Écoutez, il y a un point d'interrogation. La France insoumise appelle à une manifestation. La CGT appelle à une manifestation. Cette réforme du marché du travail, on ne sait pas encore très bien, on ne connaît pas encore très bien son périmètre. Et on sait précisément que, dans ce genre de réforme, le diable se niche dans les détails. Donc, attendons de voir. Ce qui est clair, pour en revenir aux 100 jours, c'est que, précisément, on peut expliciter une partie de la déception des Français, parce qu'il ne s'est pas passé grand-chose, quand même. Et que là, la rentrée est véritablement décisive. On a encore une fois le budget, le travail.
Macron a-t-il suffisamment et assez clairement expliqué aux Français ce qu'il veut faire pendant 5 ans ?
Et il va parler à qui ? Mais il va parler aux Français. Vous savez, la curale avec les journalistes, ça suffit. Ce n'est pas les journalistes qui demandent à voir Macron, c'est seulement les journalistes qui se disent qu'ils peuvent, à un moment, porter la parole d'Emmanuel Macron.
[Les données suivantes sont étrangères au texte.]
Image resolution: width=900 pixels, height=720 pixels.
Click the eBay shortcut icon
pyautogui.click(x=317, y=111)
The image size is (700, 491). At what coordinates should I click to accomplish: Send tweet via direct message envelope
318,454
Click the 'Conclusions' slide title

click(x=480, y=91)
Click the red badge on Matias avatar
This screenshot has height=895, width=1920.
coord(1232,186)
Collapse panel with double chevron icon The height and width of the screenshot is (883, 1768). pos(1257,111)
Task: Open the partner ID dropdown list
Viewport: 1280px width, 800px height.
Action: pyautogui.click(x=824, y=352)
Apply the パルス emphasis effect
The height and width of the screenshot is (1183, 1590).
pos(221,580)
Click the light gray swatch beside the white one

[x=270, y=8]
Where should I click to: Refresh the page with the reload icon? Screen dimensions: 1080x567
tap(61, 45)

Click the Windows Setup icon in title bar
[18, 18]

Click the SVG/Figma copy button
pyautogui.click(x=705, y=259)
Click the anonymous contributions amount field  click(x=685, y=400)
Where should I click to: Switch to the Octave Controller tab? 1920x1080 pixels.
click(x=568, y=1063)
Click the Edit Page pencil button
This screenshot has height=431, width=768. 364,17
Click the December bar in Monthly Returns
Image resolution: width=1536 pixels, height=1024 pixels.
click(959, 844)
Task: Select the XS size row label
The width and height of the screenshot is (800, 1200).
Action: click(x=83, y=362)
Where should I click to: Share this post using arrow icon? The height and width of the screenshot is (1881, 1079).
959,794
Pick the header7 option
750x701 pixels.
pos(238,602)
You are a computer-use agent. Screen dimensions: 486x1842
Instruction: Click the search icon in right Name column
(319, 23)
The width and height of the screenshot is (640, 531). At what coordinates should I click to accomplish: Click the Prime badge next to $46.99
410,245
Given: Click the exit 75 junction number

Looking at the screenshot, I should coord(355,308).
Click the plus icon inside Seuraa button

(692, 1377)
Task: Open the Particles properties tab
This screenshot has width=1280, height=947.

Donc, il va donner quoi ? Une grande interview ? Alors non, a priori, ce ne sera pas une grande interview, ce sera un dialogue direct avec les Français. Moi, je pense plutôt à un Facebook Live ou quelque chose comme ça, mais pour l'instant, on ne sait pas.
Dialogue après avec les syndicats, quand même, aussi. Préparer, cette loi.
Merci beaucoup à tous les quatre. Merci d'avoir participé à cette émission en direct. Merci aussi à l'équipe qui a préparé ce C'est dans l'air. Ce soir, la rediff est à 22h55. Ce sera juste après le film Le Crape Tambour que France 5 vous propose ce soir en hommage à Claude Riche. Très bonne soirée.